| Instructions to follow |
Look at each line below and tally those holding "category"; answer with that figure and nothing else.

| Provided information |
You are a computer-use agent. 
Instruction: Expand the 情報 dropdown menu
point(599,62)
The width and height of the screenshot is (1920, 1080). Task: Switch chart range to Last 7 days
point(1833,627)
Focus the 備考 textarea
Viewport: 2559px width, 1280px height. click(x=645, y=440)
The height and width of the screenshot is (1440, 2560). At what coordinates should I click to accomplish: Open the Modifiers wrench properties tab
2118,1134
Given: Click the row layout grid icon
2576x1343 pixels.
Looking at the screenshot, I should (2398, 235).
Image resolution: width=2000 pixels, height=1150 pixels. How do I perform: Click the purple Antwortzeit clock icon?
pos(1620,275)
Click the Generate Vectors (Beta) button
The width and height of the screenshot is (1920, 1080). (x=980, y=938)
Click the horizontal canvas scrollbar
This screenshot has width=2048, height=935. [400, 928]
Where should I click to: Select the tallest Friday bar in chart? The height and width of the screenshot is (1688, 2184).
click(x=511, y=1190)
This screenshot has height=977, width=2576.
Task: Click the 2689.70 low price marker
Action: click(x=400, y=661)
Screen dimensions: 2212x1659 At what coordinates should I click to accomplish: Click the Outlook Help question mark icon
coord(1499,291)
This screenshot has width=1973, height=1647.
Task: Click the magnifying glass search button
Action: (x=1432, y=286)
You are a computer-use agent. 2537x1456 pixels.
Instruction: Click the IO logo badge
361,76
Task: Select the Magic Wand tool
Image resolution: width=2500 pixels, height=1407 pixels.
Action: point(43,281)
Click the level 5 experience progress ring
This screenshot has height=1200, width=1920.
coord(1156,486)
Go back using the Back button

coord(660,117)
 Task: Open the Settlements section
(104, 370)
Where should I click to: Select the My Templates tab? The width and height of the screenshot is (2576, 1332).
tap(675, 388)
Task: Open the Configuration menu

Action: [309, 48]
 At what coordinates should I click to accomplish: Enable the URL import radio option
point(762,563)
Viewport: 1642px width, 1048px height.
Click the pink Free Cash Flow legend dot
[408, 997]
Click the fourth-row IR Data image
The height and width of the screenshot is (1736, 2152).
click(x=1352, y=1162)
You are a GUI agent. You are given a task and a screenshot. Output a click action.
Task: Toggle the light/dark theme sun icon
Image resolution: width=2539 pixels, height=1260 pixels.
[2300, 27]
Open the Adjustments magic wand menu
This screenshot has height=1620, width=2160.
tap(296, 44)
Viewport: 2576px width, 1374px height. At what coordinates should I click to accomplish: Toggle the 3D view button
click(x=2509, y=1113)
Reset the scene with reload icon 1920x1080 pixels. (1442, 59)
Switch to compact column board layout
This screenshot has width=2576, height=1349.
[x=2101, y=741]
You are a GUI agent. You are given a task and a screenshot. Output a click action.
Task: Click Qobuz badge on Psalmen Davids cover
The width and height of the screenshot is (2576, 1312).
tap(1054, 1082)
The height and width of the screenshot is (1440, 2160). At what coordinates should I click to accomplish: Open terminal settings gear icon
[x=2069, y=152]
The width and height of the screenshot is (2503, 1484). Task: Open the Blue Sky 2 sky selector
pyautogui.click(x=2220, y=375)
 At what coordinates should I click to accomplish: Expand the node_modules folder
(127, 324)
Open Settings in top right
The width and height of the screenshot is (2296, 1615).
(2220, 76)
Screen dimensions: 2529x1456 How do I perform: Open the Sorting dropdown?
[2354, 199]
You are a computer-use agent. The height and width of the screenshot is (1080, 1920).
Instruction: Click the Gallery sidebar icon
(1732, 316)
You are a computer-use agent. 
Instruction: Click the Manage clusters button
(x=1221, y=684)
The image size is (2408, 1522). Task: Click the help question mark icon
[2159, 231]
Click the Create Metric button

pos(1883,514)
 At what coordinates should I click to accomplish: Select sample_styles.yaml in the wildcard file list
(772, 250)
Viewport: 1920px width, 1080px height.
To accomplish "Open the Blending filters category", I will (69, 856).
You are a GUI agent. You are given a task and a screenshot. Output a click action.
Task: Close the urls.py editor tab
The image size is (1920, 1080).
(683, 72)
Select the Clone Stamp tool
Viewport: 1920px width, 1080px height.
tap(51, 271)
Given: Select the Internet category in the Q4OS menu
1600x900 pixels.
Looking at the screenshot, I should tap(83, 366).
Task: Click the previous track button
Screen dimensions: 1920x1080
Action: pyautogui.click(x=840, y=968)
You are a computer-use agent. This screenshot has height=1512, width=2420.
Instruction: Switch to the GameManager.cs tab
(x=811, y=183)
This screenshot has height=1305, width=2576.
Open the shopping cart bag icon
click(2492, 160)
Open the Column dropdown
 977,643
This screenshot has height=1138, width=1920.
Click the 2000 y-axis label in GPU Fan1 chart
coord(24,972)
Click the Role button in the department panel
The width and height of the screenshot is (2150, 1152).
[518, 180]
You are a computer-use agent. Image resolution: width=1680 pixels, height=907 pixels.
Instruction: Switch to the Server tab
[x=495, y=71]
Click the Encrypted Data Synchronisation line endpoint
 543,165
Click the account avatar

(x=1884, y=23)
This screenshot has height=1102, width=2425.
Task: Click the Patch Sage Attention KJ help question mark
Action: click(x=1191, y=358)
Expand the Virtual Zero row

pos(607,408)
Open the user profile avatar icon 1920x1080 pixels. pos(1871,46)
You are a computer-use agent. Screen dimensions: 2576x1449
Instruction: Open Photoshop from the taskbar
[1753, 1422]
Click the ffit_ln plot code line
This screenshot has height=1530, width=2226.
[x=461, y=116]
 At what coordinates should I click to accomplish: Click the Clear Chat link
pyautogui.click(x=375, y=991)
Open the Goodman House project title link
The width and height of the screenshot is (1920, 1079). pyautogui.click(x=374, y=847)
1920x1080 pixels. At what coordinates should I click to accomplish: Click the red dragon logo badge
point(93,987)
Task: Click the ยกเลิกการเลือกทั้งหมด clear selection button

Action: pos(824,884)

| The completed task |
2